Quantitative structure-activity relationships of protoporphyrinogen oxidase-inhibiting diphenyl ether herbicides

Abstract

Diphenyl ether (DPE) herbicides induce protoporphyrin IX (Proto IX) accumulation in plants by inhibiting the enzyme protoporphyrinogen oxidase (Protox). Others have shown DPE herbicides to inhibit Protox competitively with respect to its substrate, protoporphyrinogen IX (Protogen). We compared the geometrical, bulk, and electronic parameters of Protogen and the DPE acifluorfen. Our analysis suggests that a competitive inhibitor of Protox must be bicyclic, representing roughly one half fraction of Protogen, for fulfilling the steric complementarity.

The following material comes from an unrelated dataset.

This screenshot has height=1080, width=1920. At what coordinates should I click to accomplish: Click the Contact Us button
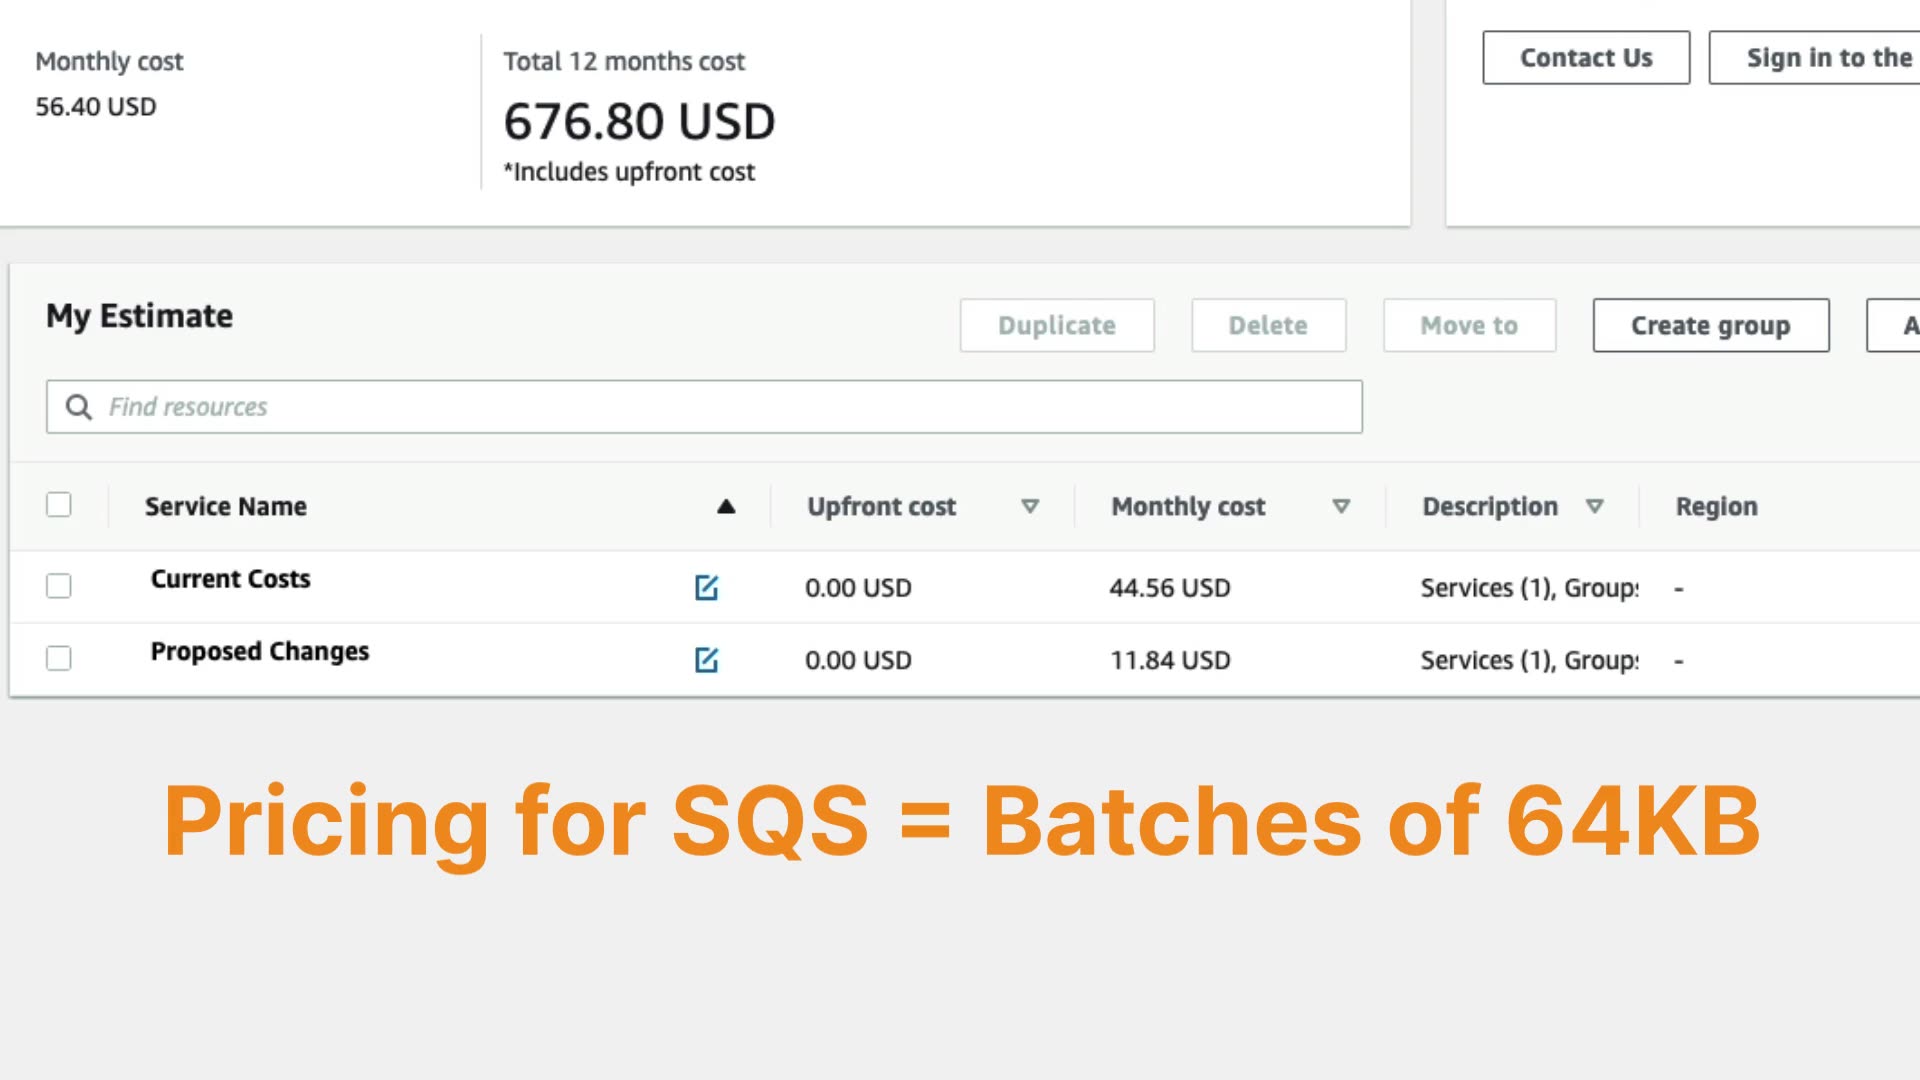[x=1586, y=58]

We also examined the relationships between molecular properties of 24 DPE herbicides and their effects on enzyme-inhibitory and herbicidal activities in barley ( Hordeum vulgare L.) and cucumber ( Cucumis sativus L.). All compounds inhibited Protox although their I 50 values ranged from 0.008 to 420 μ M. The QSAR involving 24 DPEs showed that (a) the electronic (partial charge, S LUMO, and dipole moment) and lipophilicity properties accounted for the variation in the Protox-inhibiting activity and (b) the molecular bulk and overall electrostatic potentials were responsible for the observed variation in the herbicidal effects. In general, the analogues with substitutions on the m-carbon of the p-nitrophenyl ring were highly active as both enzyme-inhibitors and herbicides. Neither the enzyme-inhibitory activity nor the initial herbicidal activity were changed by substituting a p-chloro for a p-nitro group. In the acifluorfen-methyl structure, the herbicidal activity was completely lost when the CF 3 group was moved from the para to the meta position. Compounds with sulfide, sulfoxide, or sulfone bridges between the phenyl rings were herbicidally inactive.